By: Tim Ryan

It’s not news that we have had a growing and thriving startup community for several years. Even longer, our region has struggled to come up with a name to market ourselves by. We’ve all heard the narrative time and time again. Where is Hampton Roads? What does Hampton Roads even mean? The locals understand the naming convention, yet, the rest of the world doesn’t seem to have a clue. As the world becomes “smaller” and more competitive, we need to become more coordinated to even be in contention to expand our entrepreneurial footprint.

Disclaimer: We are not trying to introduce a new brand or solve the region’s branding identity.

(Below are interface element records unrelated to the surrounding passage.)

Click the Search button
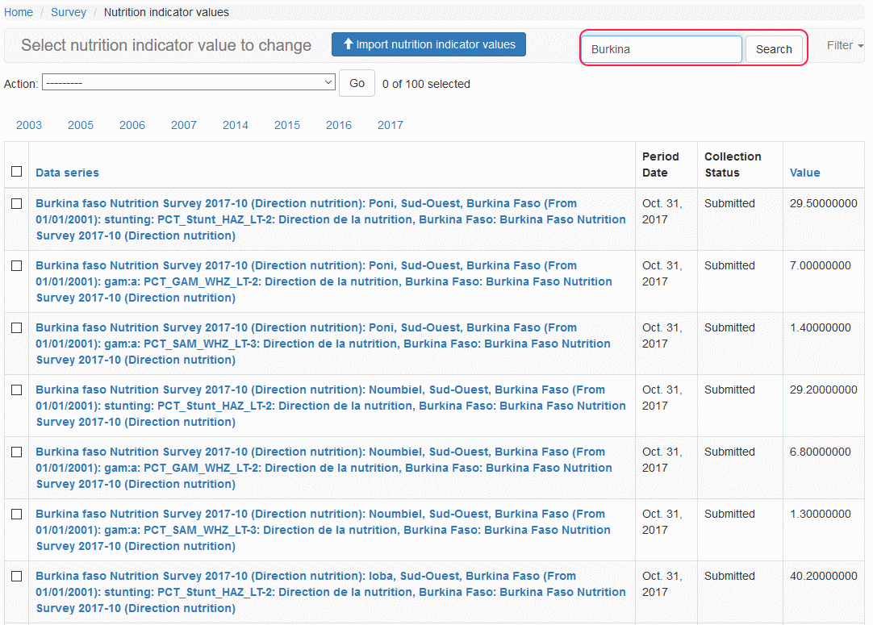Image resolution: width=873 pixels, height=625 pixels. coord(773,49)
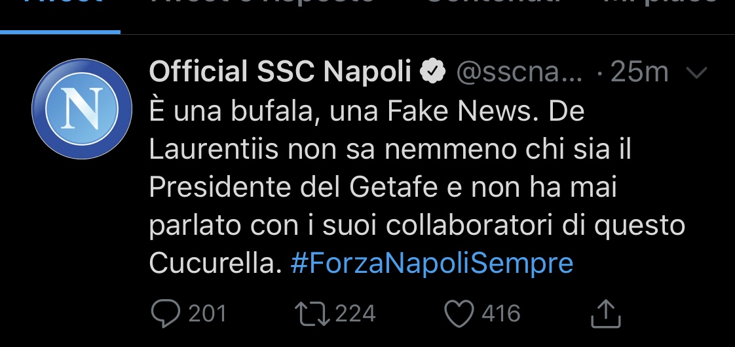Tap the share arrow icon
735x347 pixels.
(606, 313)
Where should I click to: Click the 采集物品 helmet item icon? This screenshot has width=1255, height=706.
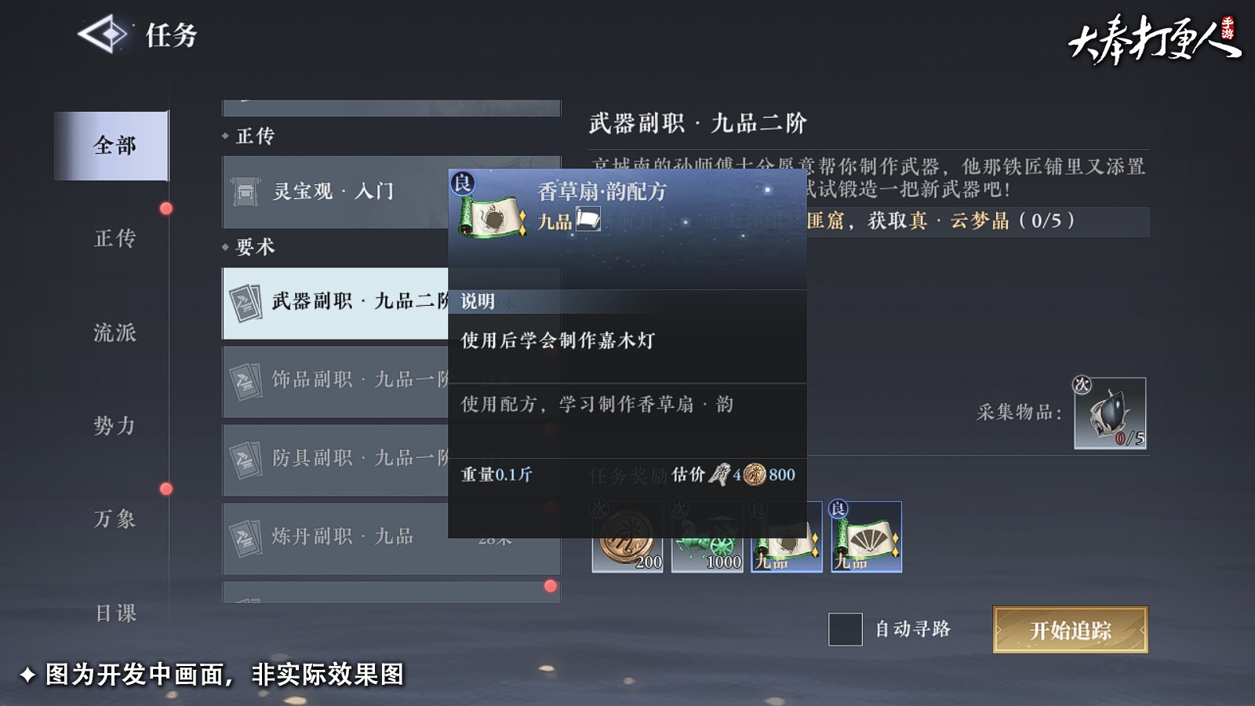click(1110, 413)
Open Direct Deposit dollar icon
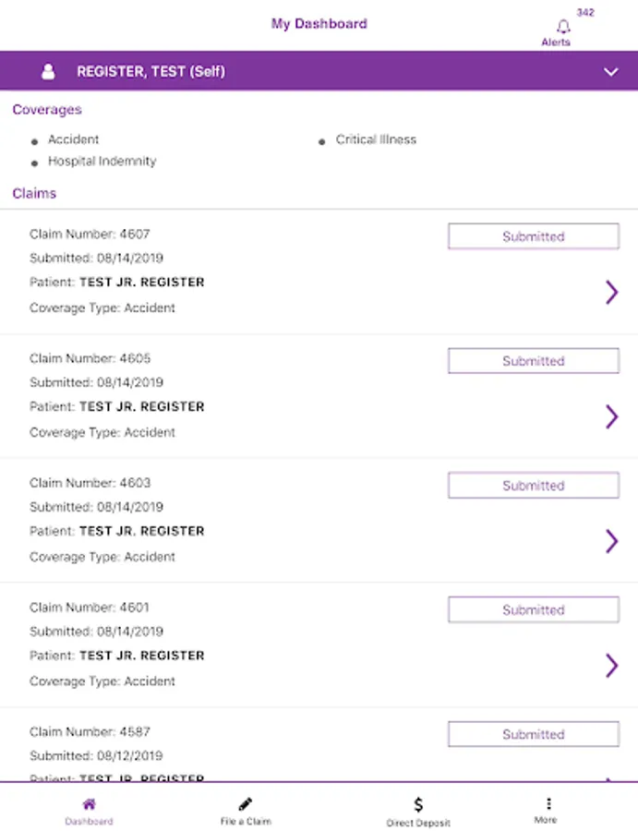Screen dimensions: 638x831 418,804
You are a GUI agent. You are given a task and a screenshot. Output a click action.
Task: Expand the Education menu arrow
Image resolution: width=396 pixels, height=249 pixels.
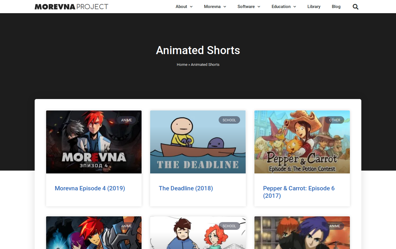(295, 7)
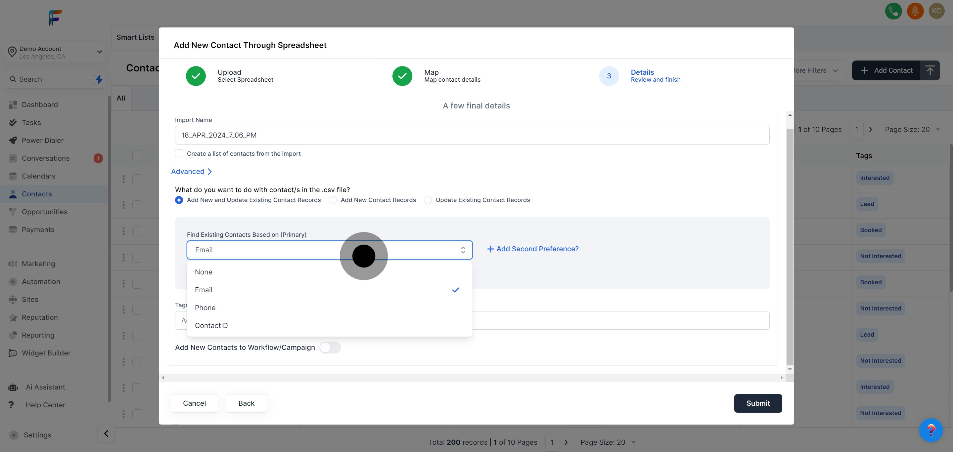
Task: Check 'Create a list of contacts from the import'
Action: [179, 153]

First take: Let’s focus on what we are known for. Three primary segments fuel our region’s economy:

  • Military
  • Shipping industry
  • Tourism

What do all three of these have in common? WATER.

To expand on this a bit further, we are home to one of the largest natural harbors in the world. Our region’s history was built on shipbuilding. We are home to the world’s largest Navy base. With the deepest ports in the world, we can support the largest cargo ships in existence. Tourists enjoy 26 miles of beaches and coastline in our area, and in 2025, we will be home to a year-round cruise industry.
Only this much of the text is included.